Queens CORE (pt.3)
The chapter had first involved itself in P.S. 40 because it received complaints of students being ‘mistreated’. The Jamaica NAACP even accused the chapter of being racist for trying to run the principal, who was White, out of the school. It went so far as to label Queens CORE’s actions a ‘lynching’. Queens CORE counter charged that the Jamaica NAACP was ‘dictated by White slave masters’. Ultimately, the principal was forced out. Glover was successful in organizing local women in the chapters’ demonstrations against the Board of Education.
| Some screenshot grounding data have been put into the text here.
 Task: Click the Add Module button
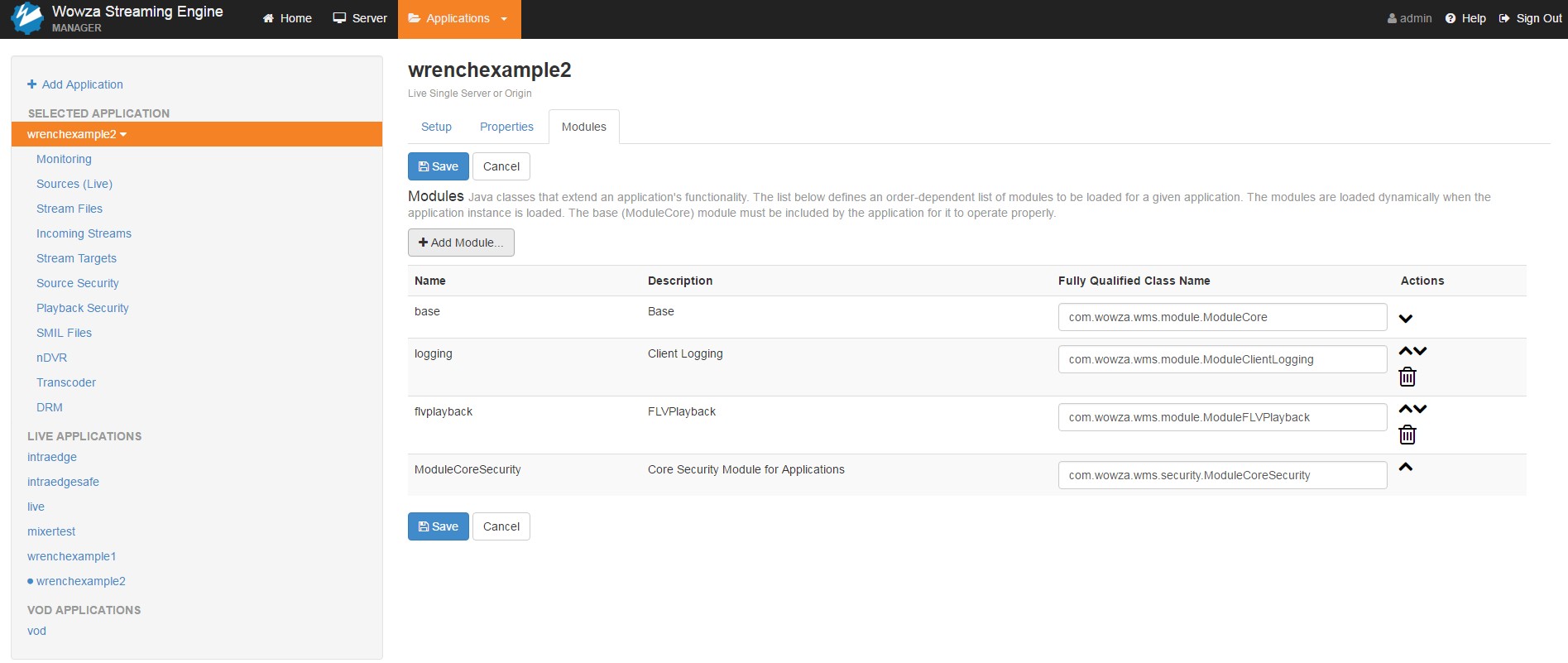coord(461,243)
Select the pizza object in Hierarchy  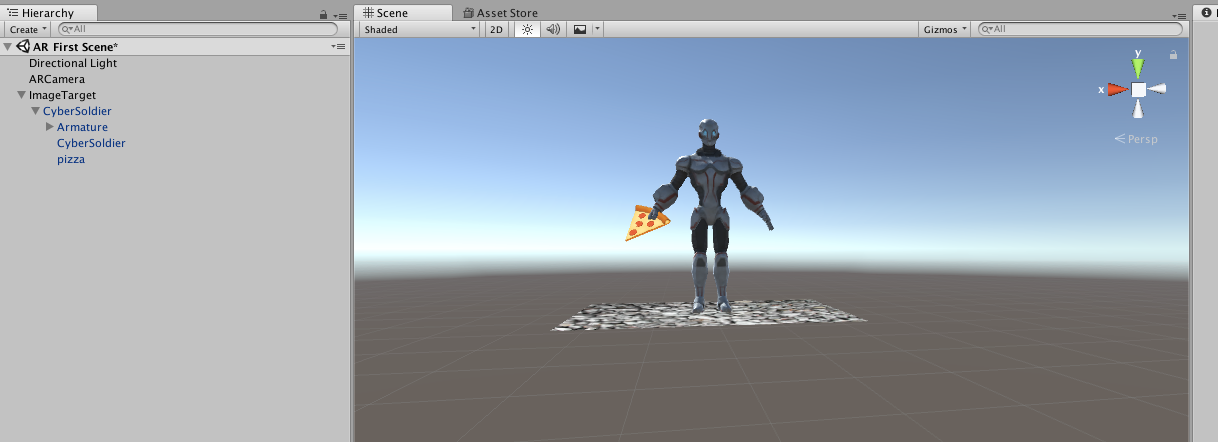[x=71, y=159]
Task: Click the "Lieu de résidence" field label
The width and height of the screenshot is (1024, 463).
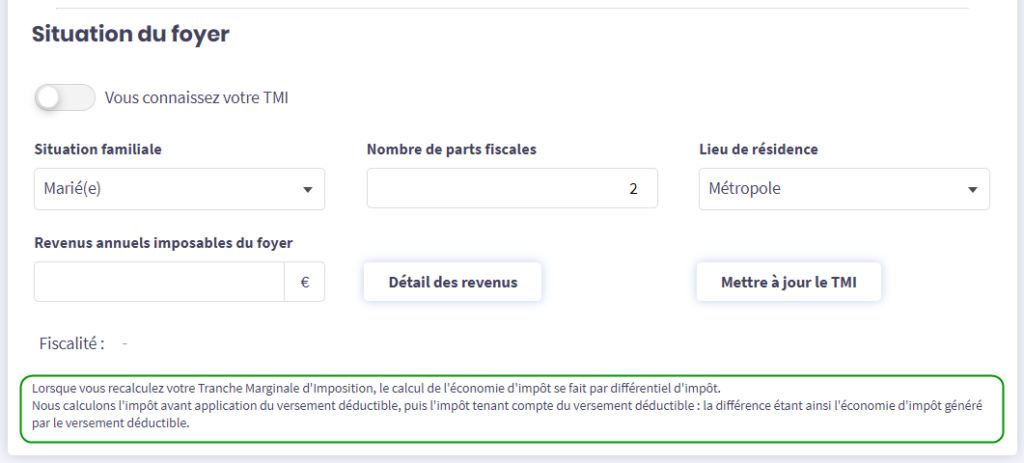Action: (x=758, y=149)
P.S. 40 was the school where Herman Ferguson had up until this time worked as an assistant principal. He lost his job after he was arrested. Glover was one of two CORE leaders specifically recognized in Ferguson’s biography for her help and support during his trial. The other was Brooklyn CORE chairman Sonny Carson.

It should also be noted Glover originally came to NYC from Prince Edward County in Virginia. Rather than desegregate as mandated by the Supreme Court's Brown vs. the Board of Education decision, Prince Edward County shut all its public schools down for years. Glover is also cousin to Barbara Johns who led the student strike in Prince Edwards County that became one of the four cases that made up Brown vs. The Board of Education.

The End and a Beginning
Glover’s vice chair, Calvin Reid, took over when she left. When Brooklyn and Bronx CORE seceded from CORE after Roy Innis became national director in 1968, Queens CORE was listed in the newspaper coverage as one of the chapters seceding with them. What happened to Queens CORE after 1968 is not known at this time.
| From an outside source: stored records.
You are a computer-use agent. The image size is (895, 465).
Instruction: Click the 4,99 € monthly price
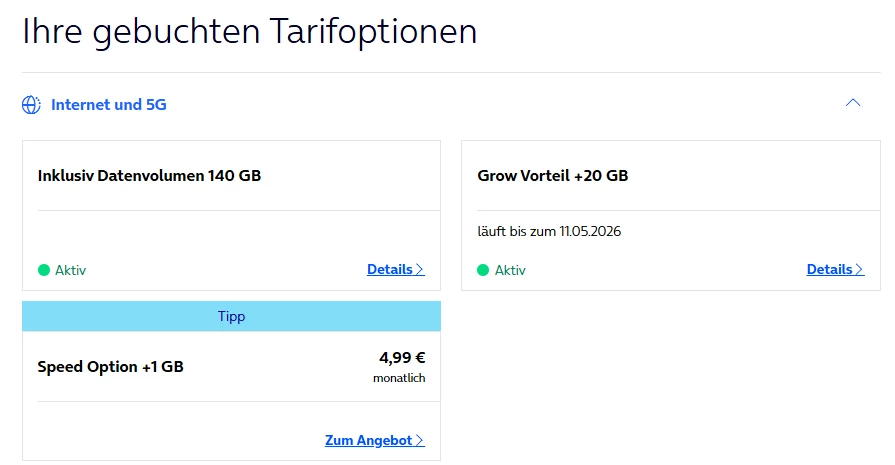[402, 358]
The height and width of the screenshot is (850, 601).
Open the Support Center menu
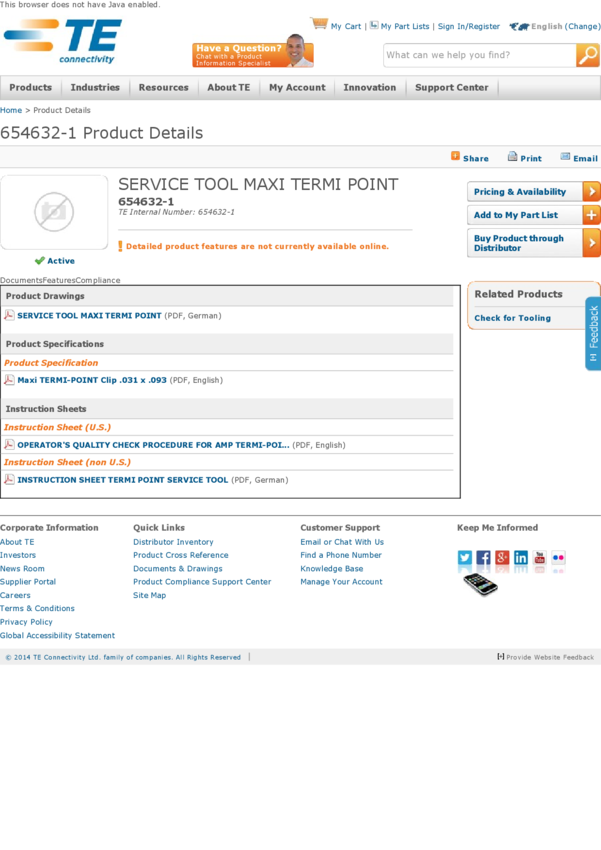pos(452,88)
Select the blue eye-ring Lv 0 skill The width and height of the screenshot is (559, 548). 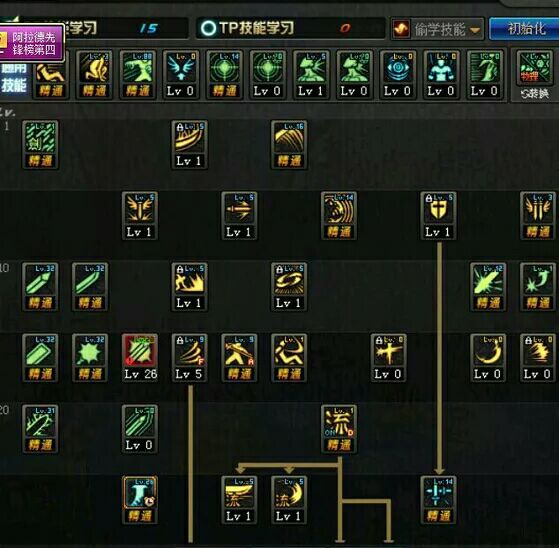click(x=398, y=75)

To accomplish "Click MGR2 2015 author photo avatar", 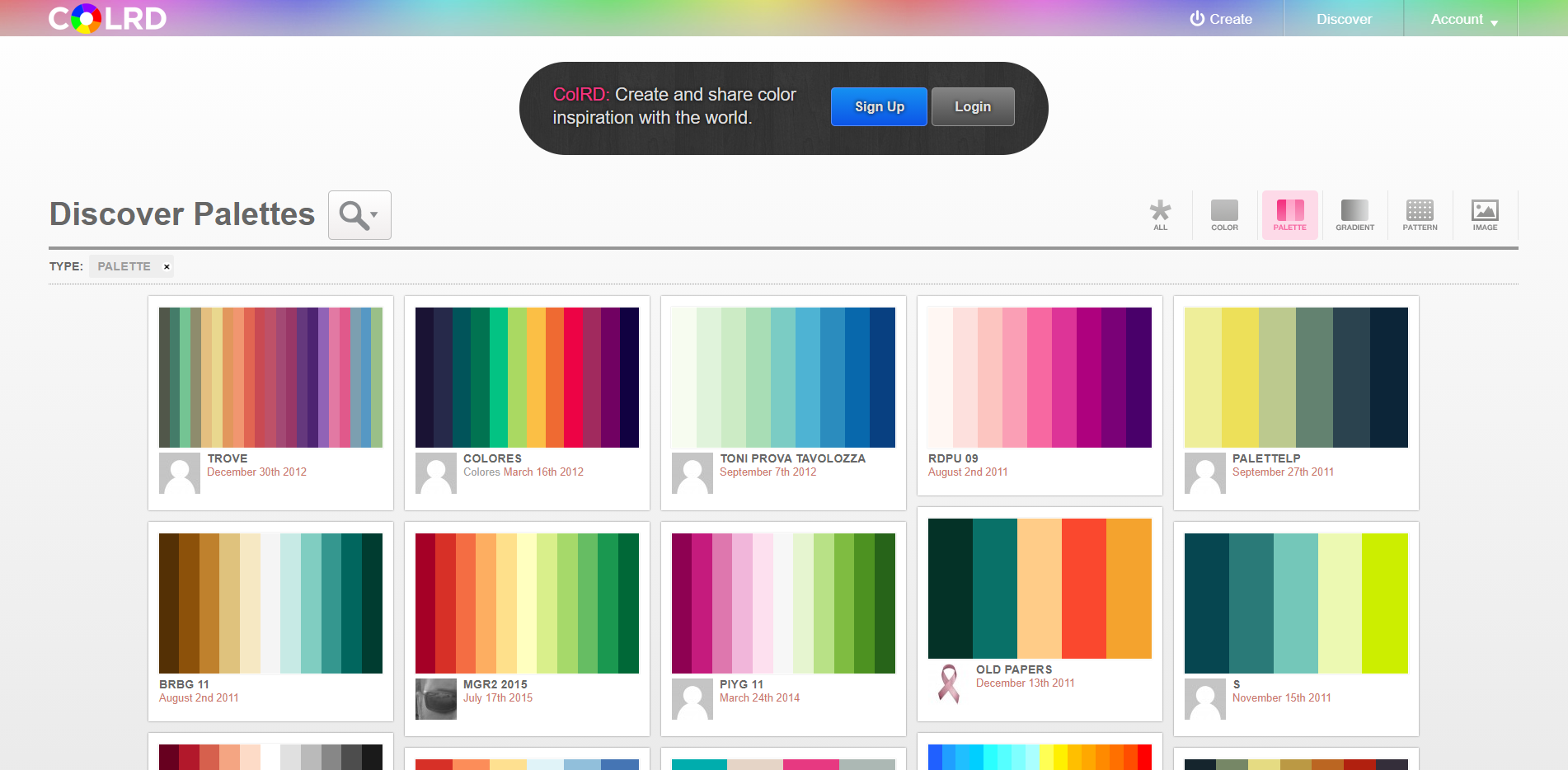I will 435,699.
After leaving Queens CORE, Glover was hired by the Board of Education. The first program she worked for assisted veterans coming home from the Vietnam war in getting their high school diploma. The second program, which she helped develop and was run out of Queens College, helped adults get college credits for their life experience. Glover herself eventually got a B.A. from Queens College and became a teacher at the insistence of Dr. Evie Rich (New York CORE) who was the principal at Andrew Jackson High School where Glover worked as a paraprofessional. Glover's daughter, Diane, who herself had walked on Queens CORE picket lines as a girl, became a teacher at P.S. 40 years later.

Two other members of Queens CORE, Connie Carr and Hamilton Banks, worked for the program responsible for the creation of the paraprofessionals in the NYC public school system - New Careers at the City University of New York Graduate Center. It was founded and run by with Alan Gartner, former national community relations director for CORE, and Frank Riessman.

Finally, it should be noted at least two Queens CORE chairman in their interviews stated they believed their personal telephones were being tapped while they were chairs. FBI documents on CORE in NYC show Queens CORE, like other chapters in the city, was kept under surveillance. They also show that the bureau was aware Dr. Kaufman was a communist. Taking into account what happened to Ferguson and the other CORE members he was arrested with in 1967, is it fair to ask what role, if any, did police and intelligence agencies play in the decline of Queens CORE?